We wanted to buy a piece of used furniture. Is there any advice on how to ensure, that it does not bring bed bugs? Or in general we simply should not buy any second hand furniture?


Comments

  1. There is no way to guarantee the absence of bed bugs. The furniture may harbor deep in its interor a bed bug “kernel,” all but invisible to the eye, but sensitive to subtle shifts in environment, such as zip code. When removed from a shabby second hand store or the dwelling of an unfortunate person who is selling his or her own furniture, and placed in a “well curated” or “nicely edited” home – where it interacts nicely with the sparse modern lines – the kernel “pops” (not audibly). There are more bed bug spores inside than one would think physics allowed. There will be time to think about that later, when you are in state imposed quarantine.

  2. “Bedbugs will hide and lay eggs in almost any material. Sofas, dressers, frames, and lamps all can be contaminated; the bugs have a special predilection for the tiny nooks and imperfections in fabric and wood. (Exterminator Mark Hill advises against buying used wooden headboards.) ”

    http://nymag.com/guides/everything/pests/40650/

    Maybe they’d be less likely to be in a dining table but why be reckless? This is NYC, living spaces are small; many times somebody’s bedroom IS their living and dining space too. Or if a separate room it’s mere feet away.

  3. People are way too paranoid about bedbugs. If you are that paranoid get extra insurance to cover replacement of your stuff in case of an infestation. And the way bedbugs are now you could just as easily get bedbugs from buying new furnishings as used.

    Get educated and be smart when you shop and inspect what you buy. Many things like rugs and upholstered furniture can be professionally cleaned before they enter your home. Here is good resource on bedbugs http://www.epa.gov/bedbugs/

  4. Based on the New York Magazine article about bed bugs that came out a few months ago it seemed that the worst infestations are in the exclusive pre-war buildings of Manhattan’s U.E.S. Hence, I would avoid buying a Louis XVI chaise or a William IV library chair that came from an estate sale of a classic six.

    A few weeks ago, I went to the Stair Galleries auction of Louis Auchincloss’s furniture and overheard some fellow bidders ask: “I wonder if he had bedbugs?”

    A wooden table from CL should be ok after a good scrub-down, but doesn’t everything one gets off CL need good scrub-down before using it?

  5. also if you give the piece a good shake out on the street it will get things out. you could also do something that is slightly off the cuff, and wipe a little blood on the furniture the lure the bugs out? ive never heard of anyone doing that before tho and supposedly if bedbugs arent hungry and just ate they might not even be tempted by fresh blood for like a year!

    *rob*

  6. I always wash old wood furniture very well when I get it anyway. Even before I ever thought of bedbugs. And sometimes it showed evidence of other bug infestations, long ago, from long dried insect parts – often because they were stored in attics, basements, etc., and because roaches like furniture glue. Never found any evidence of anything live in the cracks.

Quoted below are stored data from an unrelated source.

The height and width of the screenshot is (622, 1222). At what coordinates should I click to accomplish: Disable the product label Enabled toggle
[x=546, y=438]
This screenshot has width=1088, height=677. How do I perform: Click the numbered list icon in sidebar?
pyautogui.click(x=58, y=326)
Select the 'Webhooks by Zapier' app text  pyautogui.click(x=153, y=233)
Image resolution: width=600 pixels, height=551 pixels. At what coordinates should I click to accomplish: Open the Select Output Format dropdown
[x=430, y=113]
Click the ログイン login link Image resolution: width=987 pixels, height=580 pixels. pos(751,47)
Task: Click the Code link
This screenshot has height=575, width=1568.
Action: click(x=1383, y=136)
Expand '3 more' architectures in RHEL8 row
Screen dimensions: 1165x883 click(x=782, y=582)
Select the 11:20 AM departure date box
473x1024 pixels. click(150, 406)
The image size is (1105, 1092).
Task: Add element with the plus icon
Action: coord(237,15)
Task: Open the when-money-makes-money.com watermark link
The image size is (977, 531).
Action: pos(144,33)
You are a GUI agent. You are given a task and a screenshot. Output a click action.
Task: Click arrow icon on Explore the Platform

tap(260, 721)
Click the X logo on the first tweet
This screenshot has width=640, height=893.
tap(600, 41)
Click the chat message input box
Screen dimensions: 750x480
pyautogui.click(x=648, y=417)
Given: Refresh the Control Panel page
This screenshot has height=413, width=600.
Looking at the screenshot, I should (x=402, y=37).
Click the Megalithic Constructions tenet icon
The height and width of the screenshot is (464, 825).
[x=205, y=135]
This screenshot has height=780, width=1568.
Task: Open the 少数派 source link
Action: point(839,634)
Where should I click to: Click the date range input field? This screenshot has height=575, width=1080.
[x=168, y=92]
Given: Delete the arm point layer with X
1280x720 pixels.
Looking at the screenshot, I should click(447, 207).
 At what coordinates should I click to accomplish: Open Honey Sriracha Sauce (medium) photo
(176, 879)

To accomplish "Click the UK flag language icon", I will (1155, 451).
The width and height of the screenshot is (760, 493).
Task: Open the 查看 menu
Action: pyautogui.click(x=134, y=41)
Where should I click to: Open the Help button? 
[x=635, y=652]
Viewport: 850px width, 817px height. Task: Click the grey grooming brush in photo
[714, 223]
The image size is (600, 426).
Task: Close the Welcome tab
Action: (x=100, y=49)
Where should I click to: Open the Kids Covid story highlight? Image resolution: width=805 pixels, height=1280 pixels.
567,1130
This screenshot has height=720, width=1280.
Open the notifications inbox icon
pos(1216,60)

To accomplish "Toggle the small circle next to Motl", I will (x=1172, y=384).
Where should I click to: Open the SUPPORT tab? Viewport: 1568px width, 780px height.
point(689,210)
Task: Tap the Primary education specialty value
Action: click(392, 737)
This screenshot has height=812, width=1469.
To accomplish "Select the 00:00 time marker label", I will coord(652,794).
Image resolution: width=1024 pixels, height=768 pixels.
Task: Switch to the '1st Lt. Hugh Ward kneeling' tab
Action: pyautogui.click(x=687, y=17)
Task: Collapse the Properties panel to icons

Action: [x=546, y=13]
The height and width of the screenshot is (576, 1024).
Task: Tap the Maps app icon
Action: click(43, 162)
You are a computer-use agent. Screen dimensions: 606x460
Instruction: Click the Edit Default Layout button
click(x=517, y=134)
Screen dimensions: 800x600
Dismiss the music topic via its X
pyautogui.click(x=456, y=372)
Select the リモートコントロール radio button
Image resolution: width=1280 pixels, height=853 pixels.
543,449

  7. I think it is far-fetched.
    Bedbugs infestations come from adjacent apartments or from used mattresses.
    They can hide in the crevices of a bed frame, but I doubt they would be in a table unless someone used it to sleep on.

  8. a few things to consider: if the furniture is not from sleeping quarters, it’s probably fine.. unless the person has some major infestation, but like someone else said, i doubt any person who isnt an outright sociopath would be selling bedbug ridden furniture.. if the piece is really expensive and worth it, hire one of those bedbug sniffing dogs but just be upfront and say you are doing it just for a specific piece of furniture, youll have to pay for the dog sniffing but i doubt they will be scamming you if that is all you are hiring them for. also do you know anyone with a walk in freezer? you could just leave the piece of furniture in there for a month or so i believe. or leave the furniture out on a 100 degree day. but yeah, the whole bedbug hysteria has sorta fazed out like the SARS and Bird Flu epidemic. perhaps it’s not as bad as people originally thought?

    *rob*

  9. Bedbugs don’t just live in mattresses or upholstered furniture, they’re in cracks and crevices so yes they can be in wood furniture. Everything I’ve been reading says that. Clean wood furniture with vinegar when you really want it clean. Vinegar is naturally antibacterial. I use it on my own floors and wood dining table top.